Call your senator. Tell him “no” on the Internet tax.
• Article I, Section 8, Clause 3 (the “Commerce Clause”) “[The Congress shall have power] “To regulate commerce with foreign nations, and among the several states, and with the Indian tribes.”
• Article I, Section 9, Clauses 5 and 6: “No tax or duty shall be laid on articles exported from any state. No preference shall be given by any regulation of commerce or revenue to the ports of one state over those of another: nor shall vessels bound to, or from, one state, be obliged to enter, clear, or pay duties in another.”
• Article I, Section 10, Clauses 2 and 3 (additional shipping / trading protections): “No state shall, without the consent of Congress, lay any imposts or duties on imports or exports . . . [or] lay any duty of tonnage. . . . ”
• Article I, Section 10, Clause 3 (the “Compact Clause”): “No state shall, without the consent of Congress . . . enter into any agreement or compact with another state, or with a foreign power. . . . ”
• Article IV, Section 2, Clause 1 (the “Privileges and Immunities Clause”): “The citizens of each State are entitled to all the Privileges and Immunities of Citizens in the several States.” (Intended to prevent states from discriminating against constitutional rights of out-of-state citizens.)
• Article VI, Clause 2 (the “Supremacy Clause”): “This Constitution . . . shall be the supreme law of the land.” (Made it clear that when state laws came into conflict with each other or national laws, federal law was to prevail.)

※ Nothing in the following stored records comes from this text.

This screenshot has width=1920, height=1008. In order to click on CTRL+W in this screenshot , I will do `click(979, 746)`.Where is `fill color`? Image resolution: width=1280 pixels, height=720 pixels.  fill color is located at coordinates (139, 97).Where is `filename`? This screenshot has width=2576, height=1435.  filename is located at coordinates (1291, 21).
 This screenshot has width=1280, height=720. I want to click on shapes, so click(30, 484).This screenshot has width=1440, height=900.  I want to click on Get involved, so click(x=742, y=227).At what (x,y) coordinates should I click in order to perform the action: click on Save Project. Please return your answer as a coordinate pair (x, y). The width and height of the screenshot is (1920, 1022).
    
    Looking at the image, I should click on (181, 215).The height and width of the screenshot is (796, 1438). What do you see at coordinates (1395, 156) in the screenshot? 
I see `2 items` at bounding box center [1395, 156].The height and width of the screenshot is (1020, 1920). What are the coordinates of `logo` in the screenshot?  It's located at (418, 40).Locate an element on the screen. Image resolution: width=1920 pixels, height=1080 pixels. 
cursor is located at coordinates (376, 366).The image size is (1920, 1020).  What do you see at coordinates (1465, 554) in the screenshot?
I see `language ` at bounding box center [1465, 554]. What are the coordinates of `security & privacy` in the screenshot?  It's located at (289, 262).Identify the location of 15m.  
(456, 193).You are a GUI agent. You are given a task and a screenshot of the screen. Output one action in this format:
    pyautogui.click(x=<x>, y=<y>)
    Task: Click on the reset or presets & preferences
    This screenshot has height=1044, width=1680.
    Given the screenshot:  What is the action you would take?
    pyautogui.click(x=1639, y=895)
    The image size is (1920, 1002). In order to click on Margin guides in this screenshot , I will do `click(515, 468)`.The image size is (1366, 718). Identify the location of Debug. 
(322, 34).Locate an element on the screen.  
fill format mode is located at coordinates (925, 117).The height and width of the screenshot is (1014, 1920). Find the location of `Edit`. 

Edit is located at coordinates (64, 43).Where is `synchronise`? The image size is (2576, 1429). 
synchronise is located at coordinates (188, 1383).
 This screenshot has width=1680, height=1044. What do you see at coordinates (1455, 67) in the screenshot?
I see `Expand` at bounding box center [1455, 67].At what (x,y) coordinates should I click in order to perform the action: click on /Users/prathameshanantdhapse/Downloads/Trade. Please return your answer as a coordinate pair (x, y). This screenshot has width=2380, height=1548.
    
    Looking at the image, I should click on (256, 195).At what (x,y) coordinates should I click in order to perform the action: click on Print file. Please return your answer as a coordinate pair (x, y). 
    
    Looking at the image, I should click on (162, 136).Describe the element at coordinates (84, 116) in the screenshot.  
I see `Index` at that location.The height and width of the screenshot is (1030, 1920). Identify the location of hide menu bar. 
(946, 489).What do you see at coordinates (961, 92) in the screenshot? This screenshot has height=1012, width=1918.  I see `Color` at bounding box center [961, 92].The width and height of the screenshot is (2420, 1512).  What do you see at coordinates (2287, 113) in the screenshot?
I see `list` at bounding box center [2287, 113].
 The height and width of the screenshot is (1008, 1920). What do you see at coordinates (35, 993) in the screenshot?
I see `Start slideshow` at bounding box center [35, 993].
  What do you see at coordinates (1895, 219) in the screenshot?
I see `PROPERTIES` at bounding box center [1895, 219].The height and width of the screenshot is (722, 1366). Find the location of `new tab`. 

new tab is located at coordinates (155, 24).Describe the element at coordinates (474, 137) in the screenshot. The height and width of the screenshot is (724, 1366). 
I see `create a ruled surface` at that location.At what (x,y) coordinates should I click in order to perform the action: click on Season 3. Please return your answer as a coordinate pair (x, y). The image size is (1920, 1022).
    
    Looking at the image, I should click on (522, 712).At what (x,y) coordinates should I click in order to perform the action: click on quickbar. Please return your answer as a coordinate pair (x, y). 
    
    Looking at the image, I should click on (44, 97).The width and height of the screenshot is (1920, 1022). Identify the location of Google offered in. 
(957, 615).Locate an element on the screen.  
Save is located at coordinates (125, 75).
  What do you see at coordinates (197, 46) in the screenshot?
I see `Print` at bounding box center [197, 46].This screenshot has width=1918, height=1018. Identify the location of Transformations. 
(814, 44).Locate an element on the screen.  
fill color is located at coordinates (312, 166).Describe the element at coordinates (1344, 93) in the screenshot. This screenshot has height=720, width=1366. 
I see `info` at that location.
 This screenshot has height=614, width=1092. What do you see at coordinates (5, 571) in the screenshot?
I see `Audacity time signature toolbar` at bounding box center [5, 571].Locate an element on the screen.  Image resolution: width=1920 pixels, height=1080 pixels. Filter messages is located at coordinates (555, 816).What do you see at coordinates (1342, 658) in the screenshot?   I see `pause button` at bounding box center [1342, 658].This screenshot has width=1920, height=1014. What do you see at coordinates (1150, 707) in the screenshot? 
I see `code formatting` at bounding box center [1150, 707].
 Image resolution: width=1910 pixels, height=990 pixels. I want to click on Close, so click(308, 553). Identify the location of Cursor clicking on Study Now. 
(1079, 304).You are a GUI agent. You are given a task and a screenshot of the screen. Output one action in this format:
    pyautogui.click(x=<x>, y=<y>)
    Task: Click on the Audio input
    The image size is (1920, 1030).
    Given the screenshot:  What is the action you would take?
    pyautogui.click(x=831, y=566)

How Florida Senate Bill 316 defines nexus:
In addition to the nexus creation provisions of current law, that an out-of-state dealer has nexus with Florida and is therefore obligated to collect tax if a person other than the dealer (excluding common carriers) engages in any of the following activities within Florida:
• Sells a similar line of products as the dealer and does so under a similar business name;
• Maintains an office, distribution facility, warehouse, or similar place of business to facilitate delivery of products or services sold by that dealer to in-state customers;
• Uses trademarks, service marks, or trade names that are the same or substantially similar to those used by the dealer;
• Delivers, installs, assembles, or performs maintenance services for the dealer's Florida customers;
• Facilitates the dealer's delivery of property to customers in this state by allowing the dealer's customers to pick up property at a distribution, warehouse, or similar place of business maintained by the person;
• Conducts any other activities in this state which are significantly associated with the dealer's ability to establish and maintain a market in Florida for the dealer's sales.